El Ministerio de Urbanismo, Vivienda y Hábitat (MUVH) adquirió estas tierras del IPS en el año 2015 por una suma superior a los 36.000 millones de guaraníes, equivalentes a más de 6 millones de dólares de la época. La meta era clara: levantar departamentos accesibles para miles de familias trabajadoras que anhelan salir del alquiler. Sin embargo, más de una década después de aquella transacción, los únicos inquilinos del lugar son los pastizales altos y el deterioro.

El fracaso es aún más amargo cuando se revisan los registros financieros de las obras que se llegaron a ejecutar. Para preparar el terreno y dotarlo de servicios, el Estado paraguayo contrató al Consorcio Defensores del Chaco. La inversión inicial presupuestada en 68.235 millones de guaraníes sufrió un reajuste que elevó el costo final a 81.737 millones de guaraníes, unos 14 millones de dólares.

Con este dinero público se construyó una infraestructura subterránea y vial envidiable para cualquier urbanización moderna: calles pavimentadas con hormigón, veredas, una imponente red de distribución de agua con reservorios de tres millones de litros, alcantarillado sanitario y avanzadas plantas de tratamiento listas para operar.

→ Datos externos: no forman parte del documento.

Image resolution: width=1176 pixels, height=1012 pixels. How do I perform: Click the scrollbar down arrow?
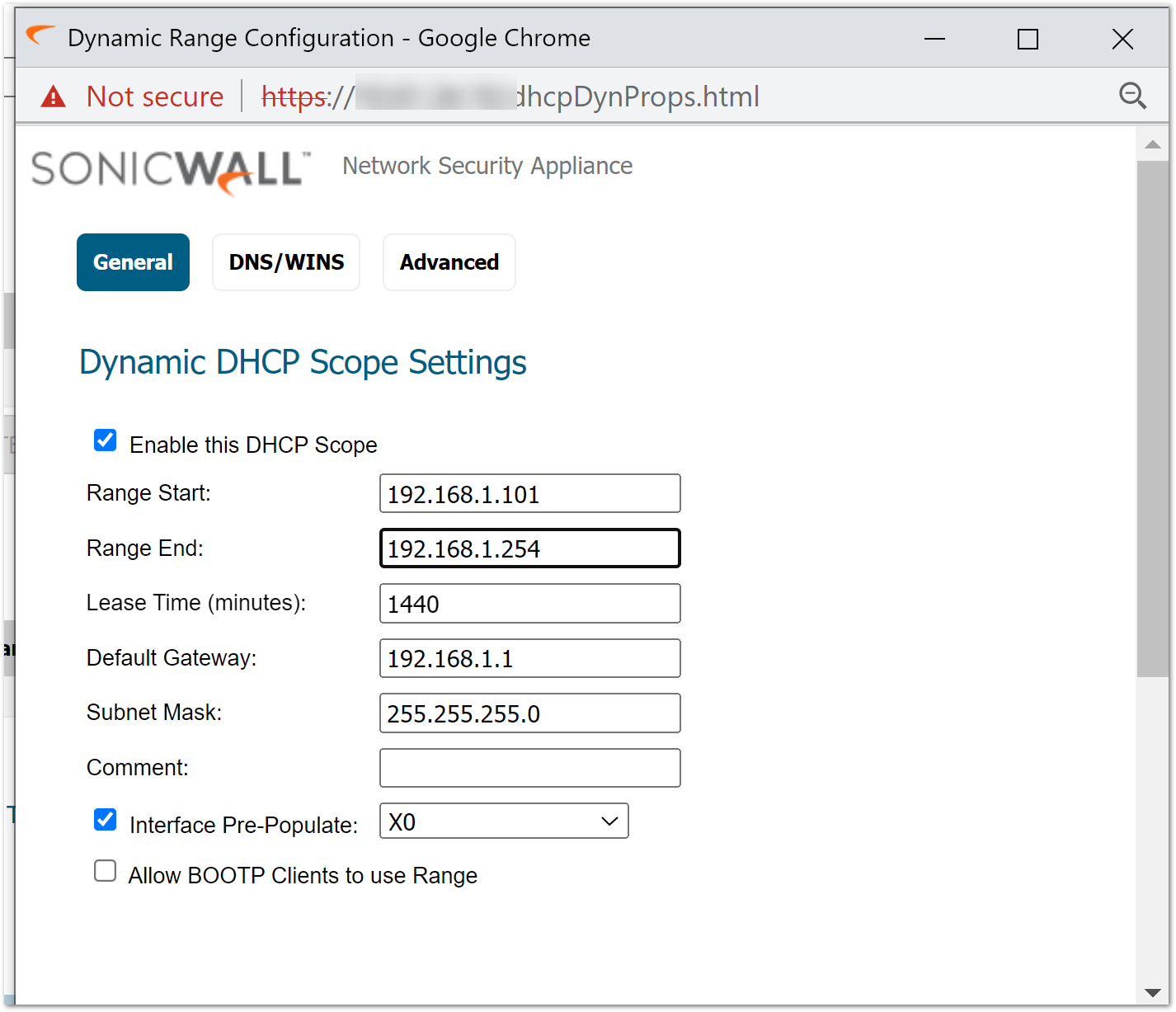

Se creó, literalmente, los cimientos de una mini ciudad moderna apta para empezar a edificar las torres de departamentos de inmediato.

Hoy, la realidad golpea la vista de cualquiera que recorra la zona. El pavimento de hormigón, que costó millones, ya empieza a exhibir sus primeras grietas debido a la falta de uso y mantenimiento. Las malezas envuelven las costosas plantas de tratamiento de agua y efluentes cloacales. El proyecto, que a mediados de 2023 registraba un avance del 91% en sus obras de base y parecía estar a las puertas de su fase residencial, se frenó en seco. El actual gobierno no ha movido un solo ladrillo para los hogares prometidos a la clase media, dejando la millonaria infraestructura expuesta a la intemperie y al desgaste del tiempo.
Al ser consultado sobre este alarmante parón, el actual ministro de UrbanismoVivienda y Hábitat, Juan Carlos Baruja, desveló que el enfoque institucional ha cambiado radicalmente de rumbo.

Las familias de clase media tendrán que seguir esperando, pues las autoridades ahora planean utilizar las 17,8 hectáreas para construir la Villa Panamericana que albergará a los atletas de los Juegos Panamericanos Paraguay 2031. El plan, según Baruja, contempla que una vez finalizada la cita deportiva, las estructuras se pongan a la venta al público general. No obstante, el propio ministro reconoció que esta alternativa «está muy en pañales» y que todavía se encuentran diseñando el anteproyecto junto al Comité Olímpico Paraguayo para determinar qué tipo de edificios y cuántas habitaciones se requerirán.

Para poder financiar esta nueva idea, el Gobierno apunta a un modelo de alianza público-privada a través de un fideicomiso, similar al que pretenden implementar en un predio de la avenida Artigas. Bajo este esquema, el Estado aportará la codiciada tierra con toda la infraestructura ya instalada, mientras que una empresa constructora privada se encargará de financiar y levantar los edificios, recuperando su capital mediante la posterior comercialización de los inmuebles.

Mientras este complejo engranaje financiero y deportivo se planifica con la mirada puesta en la próxima década, la millonaria inversión realizada con los impuestos de la ciudadanía continúa bajo el agua y el olvido, esperando que el cemento aguante el avance del tiempo y la desidia.